George Bennett is one of two well-known South African mining personalities who have re-invented themselves. The other is Adonis Pouroulis - son of mining dynasty patriarch Loucas - who stepped down in March last year as chairman of Petra Diamonds which he founded and led for 23 years. So now he has reappeared as the founder and chairman of Rainbow Rare Earths and has pulled in Bennett to run the company which is listed in London.
It has two projects - Gakari in Burundi and Phalaborwa Rare Earths in South Africa. Both executives have skin in the game with Pouroulis holding 16.5% of the company and Bennett 7.5%. Rare earths are critical to many emerging technologies including electric vehicles, renewable energy - in particular wind turbines - and high-tech military applications. Global rare earth production is heavily dominated by China which has triggered worries in the West over-reliance on Chinese supply. Consequently, there has been a rush to find new sources of supply. Gakara is the only African rare earths mine in production and its output in concentrate form is currently sold to China for further processing.
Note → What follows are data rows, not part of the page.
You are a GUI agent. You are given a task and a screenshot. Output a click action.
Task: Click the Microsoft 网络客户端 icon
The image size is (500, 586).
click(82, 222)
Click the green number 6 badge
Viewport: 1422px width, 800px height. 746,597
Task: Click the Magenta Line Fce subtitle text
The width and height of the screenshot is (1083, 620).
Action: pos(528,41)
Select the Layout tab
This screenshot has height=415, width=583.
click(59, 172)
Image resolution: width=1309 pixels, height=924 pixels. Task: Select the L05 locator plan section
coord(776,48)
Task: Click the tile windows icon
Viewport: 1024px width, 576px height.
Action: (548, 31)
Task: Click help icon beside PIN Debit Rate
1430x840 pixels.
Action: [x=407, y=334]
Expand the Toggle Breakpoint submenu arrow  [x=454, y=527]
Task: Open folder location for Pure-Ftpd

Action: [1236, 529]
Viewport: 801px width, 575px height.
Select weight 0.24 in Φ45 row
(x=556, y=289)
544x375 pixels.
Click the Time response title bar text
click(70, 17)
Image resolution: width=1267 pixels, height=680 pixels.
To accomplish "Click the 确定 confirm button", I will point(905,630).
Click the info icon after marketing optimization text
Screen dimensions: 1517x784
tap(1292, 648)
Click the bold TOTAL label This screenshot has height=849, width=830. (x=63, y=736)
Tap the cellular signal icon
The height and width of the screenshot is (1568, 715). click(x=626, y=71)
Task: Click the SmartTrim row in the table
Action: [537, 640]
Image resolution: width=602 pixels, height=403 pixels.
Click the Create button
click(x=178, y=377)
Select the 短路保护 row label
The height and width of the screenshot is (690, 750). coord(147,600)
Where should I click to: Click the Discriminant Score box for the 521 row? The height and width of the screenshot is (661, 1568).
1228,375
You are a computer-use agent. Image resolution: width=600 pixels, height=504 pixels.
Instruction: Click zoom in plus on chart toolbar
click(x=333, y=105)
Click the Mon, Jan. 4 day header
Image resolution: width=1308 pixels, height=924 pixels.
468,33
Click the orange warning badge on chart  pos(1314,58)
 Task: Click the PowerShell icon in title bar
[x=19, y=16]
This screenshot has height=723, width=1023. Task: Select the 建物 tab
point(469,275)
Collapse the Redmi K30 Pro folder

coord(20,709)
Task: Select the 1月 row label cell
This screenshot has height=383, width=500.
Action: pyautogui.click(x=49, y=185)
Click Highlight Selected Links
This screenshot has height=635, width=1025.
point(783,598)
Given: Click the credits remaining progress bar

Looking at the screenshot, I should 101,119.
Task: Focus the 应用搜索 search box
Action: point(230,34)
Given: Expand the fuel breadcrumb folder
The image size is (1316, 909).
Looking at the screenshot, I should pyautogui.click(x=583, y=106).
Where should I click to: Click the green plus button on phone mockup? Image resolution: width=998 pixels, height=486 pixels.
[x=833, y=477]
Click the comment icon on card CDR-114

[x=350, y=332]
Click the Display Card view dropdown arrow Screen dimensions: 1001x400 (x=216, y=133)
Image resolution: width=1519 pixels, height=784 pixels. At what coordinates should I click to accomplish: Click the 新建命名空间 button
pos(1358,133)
Plans are to invest around $20m to build a plant to upgrade and beneficiate the concentrates at the mine so that they can be sold directly to customers - in particular magnet manufacturers - at higher prices than currently being achieved. At Phalaborwa, the proposal is to treat 35 million tons of gypsum stacks that have been built up over 50 years of processing phosphate ore there. Rainbow Rare Earths has signed an earn-in agreement on the project in terms of which it will earn an initial 70% in the joint venture through funding a prefeasibility study.
LIFE OF GEORGE
He’s from Durban and has had a phenomenally diverse career since he dropped out of Natal University in the second year of a B.Com. degree choosing a not-so-obvious move to the rag trade. From there he shifted to the Johannesburg Stock Exchange in the mid-Eighties becoming a partner in Simpson Mckie which was taken over by HSBC in 1998.
Bennett stayed with HSBC until 2003 when he quit and went into the mining field, listing junior Shanta Gold in London in 2005. He then founded the hugely successful MDM Engineering which was listed in London in 2008. Bennett sold MDM to global engineering company Amec Foster Wheeler in 2017 for $120m.